Try it: Read the records below. Copy each line where the string "computer" occurs.

──────────────────────────────

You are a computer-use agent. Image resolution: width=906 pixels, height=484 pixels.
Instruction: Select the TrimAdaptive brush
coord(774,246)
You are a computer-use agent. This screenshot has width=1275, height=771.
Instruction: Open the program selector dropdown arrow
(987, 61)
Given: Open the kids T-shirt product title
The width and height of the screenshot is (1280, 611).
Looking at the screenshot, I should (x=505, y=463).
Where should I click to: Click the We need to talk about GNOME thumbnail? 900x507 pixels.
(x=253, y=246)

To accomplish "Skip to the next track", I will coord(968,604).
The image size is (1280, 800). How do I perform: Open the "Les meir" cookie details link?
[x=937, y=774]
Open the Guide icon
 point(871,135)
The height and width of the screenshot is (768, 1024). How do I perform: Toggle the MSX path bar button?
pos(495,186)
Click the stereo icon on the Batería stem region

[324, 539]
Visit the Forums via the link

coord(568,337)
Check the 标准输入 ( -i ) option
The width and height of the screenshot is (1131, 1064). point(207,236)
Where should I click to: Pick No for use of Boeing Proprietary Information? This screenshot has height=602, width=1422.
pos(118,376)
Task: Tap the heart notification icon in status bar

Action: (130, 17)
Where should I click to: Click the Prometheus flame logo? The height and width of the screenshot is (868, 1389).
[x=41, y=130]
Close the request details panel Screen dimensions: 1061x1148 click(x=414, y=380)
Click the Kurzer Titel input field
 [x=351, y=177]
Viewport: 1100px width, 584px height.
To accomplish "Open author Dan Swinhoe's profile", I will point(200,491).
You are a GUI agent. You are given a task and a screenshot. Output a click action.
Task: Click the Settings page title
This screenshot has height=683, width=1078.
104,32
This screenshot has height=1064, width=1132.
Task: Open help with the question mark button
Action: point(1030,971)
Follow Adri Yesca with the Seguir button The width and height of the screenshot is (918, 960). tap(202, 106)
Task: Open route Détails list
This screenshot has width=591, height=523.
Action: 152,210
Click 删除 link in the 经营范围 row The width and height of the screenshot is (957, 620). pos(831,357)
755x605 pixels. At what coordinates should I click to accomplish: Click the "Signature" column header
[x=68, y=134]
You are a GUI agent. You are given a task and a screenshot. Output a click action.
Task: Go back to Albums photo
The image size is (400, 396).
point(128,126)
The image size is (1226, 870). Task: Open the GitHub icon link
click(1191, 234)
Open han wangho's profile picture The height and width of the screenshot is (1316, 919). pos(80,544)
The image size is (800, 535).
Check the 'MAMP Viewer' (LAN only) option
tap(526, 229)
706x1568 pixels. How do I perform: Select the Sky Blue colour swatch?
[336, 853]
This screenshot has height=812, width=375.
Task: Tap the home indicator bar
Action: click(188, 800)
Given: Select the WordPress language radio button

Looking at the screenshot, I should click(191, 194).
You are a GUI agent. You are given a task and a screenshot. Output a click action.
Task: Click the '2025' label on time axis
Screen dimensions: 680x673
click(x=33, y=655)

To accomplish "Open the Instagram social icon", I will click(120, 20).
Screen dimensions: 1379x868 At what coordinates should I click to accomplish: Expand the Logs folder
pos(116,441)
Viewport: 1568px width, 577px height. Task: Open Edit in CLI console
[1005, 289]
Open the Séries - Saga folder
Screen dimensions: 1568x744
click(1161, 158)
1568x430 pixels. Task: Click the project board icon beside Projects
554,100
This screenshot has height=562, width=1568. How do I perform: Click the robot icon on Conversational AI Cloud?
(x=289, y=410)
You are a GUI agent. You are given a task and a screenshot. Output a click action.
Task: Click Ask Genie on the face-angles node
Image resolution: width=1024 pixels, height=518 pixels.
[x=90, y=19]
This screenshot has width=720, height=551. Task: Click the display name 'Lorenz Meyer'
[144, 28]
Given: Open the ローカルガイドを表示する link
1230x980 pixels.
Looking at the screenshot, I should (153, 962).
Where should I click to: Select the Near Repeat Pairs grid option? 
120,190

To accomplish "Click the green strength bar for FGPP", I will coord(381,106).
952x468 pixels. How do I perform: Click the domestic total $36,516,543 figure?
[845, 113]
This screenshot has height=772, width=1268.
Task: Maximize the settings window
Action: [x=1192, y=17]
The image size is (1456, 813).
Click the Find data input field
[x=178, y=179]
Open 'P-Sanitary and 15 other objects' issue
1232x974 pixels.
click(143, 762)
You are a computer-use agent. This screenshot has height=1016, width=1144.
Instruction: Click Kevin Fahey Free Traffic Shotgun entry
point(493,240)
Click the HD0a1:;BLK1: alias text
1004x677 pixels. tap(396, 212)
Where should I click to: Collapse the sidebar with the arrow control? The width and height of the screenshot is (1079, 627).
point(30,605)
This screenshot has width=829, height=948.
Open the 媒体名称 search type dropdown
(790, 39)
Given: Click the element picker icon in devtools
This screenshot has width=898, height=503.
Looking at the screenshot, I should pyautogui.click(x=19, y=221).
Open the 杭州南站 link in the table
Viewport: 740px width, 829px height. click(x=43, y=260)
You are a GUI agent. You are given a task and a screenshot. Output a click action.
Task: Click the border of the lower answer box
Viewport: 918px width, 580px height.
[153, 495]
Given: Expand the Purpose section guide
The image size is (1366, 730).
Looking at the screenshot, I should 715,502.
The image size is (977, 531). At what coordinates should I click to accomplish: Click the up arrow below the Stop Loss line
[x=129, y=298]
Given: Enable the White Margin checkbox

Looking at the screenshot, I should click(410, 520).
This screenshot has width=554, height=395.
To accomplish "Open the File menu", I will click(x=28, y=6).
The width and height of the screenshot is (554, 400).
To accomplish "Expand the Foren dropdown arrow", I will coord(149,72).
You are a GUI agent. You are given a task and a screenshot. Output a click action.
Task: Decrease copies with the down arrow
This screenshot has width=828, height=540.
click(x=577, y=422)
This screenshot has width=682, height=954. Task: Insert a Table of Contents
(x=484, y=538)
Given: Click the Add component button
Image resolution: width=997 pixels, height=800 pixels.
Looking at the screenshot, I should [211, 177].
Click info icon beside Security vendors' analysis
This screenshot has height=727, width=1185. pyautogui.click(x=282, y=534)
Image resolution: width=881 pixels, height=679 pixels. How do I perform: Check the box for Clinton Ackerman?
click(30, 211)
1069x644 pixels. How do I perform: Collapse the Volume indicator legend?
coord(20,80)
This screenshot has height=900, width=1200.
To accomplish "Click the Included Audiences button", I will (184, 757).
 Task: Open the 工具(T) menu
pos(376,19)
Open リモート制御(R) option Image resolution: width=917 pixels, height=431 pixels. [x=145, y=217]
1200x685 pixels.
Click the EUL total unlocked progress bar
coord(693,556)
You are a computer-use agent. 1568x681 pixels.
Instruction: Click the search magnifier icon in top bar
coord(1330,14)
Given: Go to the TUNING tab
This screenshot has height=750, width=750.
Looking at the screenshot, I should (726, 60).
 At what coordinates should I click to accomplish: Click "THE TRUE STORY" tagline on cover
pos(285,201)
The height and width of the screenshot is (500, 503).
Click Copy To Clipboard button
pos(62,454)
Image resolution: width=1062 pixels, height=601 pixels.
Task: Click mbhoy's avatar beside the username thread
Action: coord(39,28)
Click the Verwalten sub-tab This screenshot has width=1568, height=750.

──────────────────────────────

Exercise output:
You are a computer-use agent. Image resolution: width=906 pixels, height=484 pixels.
You are a computer-use agent. This screenshot has width=1275, height=771.
You are a computer-use agent. This screenshot has height=1016, width=1144.
You are a computer-use agent. 1568x681 pixels.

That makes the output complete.